(Saved data entries)
= = = = = = =
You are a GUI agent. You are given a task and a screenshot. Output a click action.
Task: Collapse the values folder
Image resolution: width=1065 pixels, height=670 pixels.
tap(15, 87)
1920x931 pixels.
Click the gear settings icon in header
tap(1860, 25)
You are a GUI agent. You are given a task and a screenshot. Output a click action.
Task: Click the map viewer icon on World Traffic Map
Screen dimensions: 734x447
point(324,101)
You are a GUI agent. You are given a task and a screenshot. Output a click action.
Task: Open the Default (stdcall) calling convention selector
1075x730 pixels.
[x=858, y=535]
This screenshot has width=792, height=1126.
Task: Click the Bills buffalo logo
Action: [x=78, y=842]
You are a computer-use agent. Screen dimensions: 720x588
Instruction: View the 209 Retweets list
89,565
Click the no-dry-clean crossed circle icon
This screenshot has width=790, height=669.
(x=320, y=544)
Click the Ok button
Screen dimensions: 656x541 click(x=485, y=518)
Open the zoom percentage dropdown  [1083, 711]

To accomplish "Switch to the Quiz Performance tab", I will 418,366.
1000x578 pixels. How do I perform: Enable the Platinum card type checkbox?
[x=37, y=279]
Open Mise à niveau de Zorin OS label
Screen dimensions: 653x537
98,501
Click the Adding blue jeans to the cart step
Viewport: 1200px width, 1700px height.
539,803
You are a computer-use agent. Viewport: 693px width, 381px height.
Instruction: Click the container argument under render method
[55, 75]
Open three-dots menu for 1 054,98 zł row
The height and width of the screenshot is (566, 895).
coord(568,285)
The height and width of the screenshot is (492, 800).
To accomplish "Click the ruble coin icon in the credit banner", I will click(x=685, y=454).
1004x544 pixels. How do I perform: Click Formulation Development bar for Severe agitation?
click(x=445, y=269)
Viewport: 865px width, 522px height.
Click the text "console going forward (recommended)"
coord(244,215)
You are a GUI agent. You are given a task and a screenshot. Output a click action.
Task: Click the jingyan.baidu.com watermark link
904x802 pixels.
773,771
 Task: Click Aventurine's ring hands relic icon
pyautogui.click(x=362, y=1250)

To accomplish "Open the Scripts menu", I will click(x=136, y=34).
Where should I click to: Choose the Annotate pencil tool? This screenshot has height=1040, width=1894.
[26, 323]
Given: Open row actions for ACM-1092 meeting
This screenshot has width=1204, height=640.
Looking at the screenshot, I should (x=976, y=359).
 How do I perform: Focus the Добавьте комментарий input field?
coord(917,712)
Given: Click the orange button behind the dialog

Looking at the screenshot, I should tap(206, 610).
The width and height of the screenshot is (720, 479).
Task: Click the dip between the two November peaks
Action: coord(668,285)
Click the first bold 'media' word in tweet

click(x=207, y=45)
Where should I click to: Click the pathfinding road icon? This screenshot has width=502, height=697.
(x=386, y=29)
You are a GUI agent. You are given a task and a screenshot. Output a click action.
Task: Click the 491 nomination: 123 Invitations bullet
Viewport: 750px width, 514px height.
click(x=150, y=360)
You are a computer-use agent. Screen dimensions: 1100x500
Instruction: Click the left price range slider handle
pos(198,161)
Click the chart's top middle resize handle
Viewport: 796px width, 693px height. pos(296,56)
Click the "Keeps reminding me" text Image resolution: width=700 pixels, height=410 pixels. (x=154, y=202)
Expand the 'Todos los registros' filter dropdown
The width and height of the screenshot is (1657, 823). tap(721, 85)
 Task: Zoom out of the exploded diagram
= = = = = = =
Task directions:
Each entry above needs to be returned exactly as written.

Response to the exercise:
You are a GUI agent. You are given a task and a screenshot. Output a click action.
Task: Collapse the values folder
Image resolution: width=1065 pixels, height=670 pixels.
tap(15, 87)
1920x931 pixels.
Click the gear settings icon in header
tap(1860, 25)
You are a GUI agent. You are given a task and a screenshot. Output a click action.
Task: Click the map viewer icon on World Traffic Map
Screen dimensions: 734x447
point(324,101)
You are a GUI agent. You are given a task and a screenshot. Output a click action.
Task: Open the Default (stdcall) calling convention selector
1075x730 pixels.
[x=858, y=535]
This screenshot has width=792, height=1126.
Task: Click the Bills buffalo logo
Action: [x=78, y=842]
You are a computer-use agent. Screen dimensions: 720x588
Instruction: View the 209 Retweets list
89,565
Click the no-dry-clean crossed circle icon
This screenshot has width=790, height=669.
(x=320, y=544)
Click the Ok button
Screen dimensions: 656x541 click(x=485, y=518)
Open the zoom percentage dropdown  [1083, 711]

To accomplish "Switch to the Quiz Performance tab", I will 418,366.
1000x578 pixels. How do I perform: Enable the Platinum card type checkbox?
[x=37, y=279]
Open Mise à niveau de Zorin OS label
Screen dimensions: 653x537
98,501
Click the Adding blue jeans to the cart step
Viewport: 1200px width, 1700px height.
539,803
You are a computer-use agent. Viewport: 693px width, 381px height.
Instruction: Click the container argument under render method
[55, 75]
Open three-dots menu for 1 054,98 zł row
The height and width of the screenshot is (566, 895).
coord(568,285)
The height and width of the screenshot is (492, 800).
To accomplish "Click the ruble coin icon in the credit banner", I will click(x=685, y=454).
1004x544 pixels. How do I perform: Click Formulation Development bar for Severe agitation?
click(x=445, y=269)
Viewport: 865px width, 522px height.
Click the text "console going forward (recommended)"
coord(244,215)
You are a GUI agent. You are given a task and a screenshot. Output a click action.
Task: Click the jingyan.baidu.com watermark link
904x802 pixels.
773,771
 Task: Click Aventurine's ring hands relic icon
pyautogui.click(x=362, y=1250)

To accomplish "Open the Scripts menu", I will click(x=136, y=34).
Where should I click to: Choose the Annotate pencil tool? This screenshot has height=1040, width=1894.
[26, 323]
Given: Open row actions for ACM-1092 meeting
This screenshot has width=1204, height=640.
Looking at the screenshot, I should (x=976, y=359).
 How do I perform: Focus the Добавьте комментарий input field?
coord(917,712)
Given: Click the orange button behind the dialog

Looking at the screenshot, I should tap(206, 610).
The width and height of the screenshot is (720, 479).
Task: Click the dip between the two November peaks
Action: coord(668,285)
Click the first bold 'media' word in tweet

click(x=207, y=45)
Where should I click to: Click the pathfinding road icon? This screenshot has width=502, height=697.
(x=386, y=29)
You are a GUI agent. You are given a task and a screenshot. Output a click action.
Task: Click the 491 nomination: 123 Invitations bullet
Viewport: 750px width, 514px height.
click(x=150, y=360)
You are a computer-use agent. Screen dimensions: 1100x500
Instruction: Click the left price range slider handle
pos(198,161)
Click the chart's top middle resize handle
Viewport: 796px width, 693px height. pos(296,56)
Click the "Keeps reminding me" text Image resolution: width=700 pixels, height=410 pixels. (x=154, y=202)
Expand the 'Todos los registros' filter dropdown
The width and height of the screenshot is (1657, 823). tap(721, 85)
 Task: Zoom out of the exploded diagram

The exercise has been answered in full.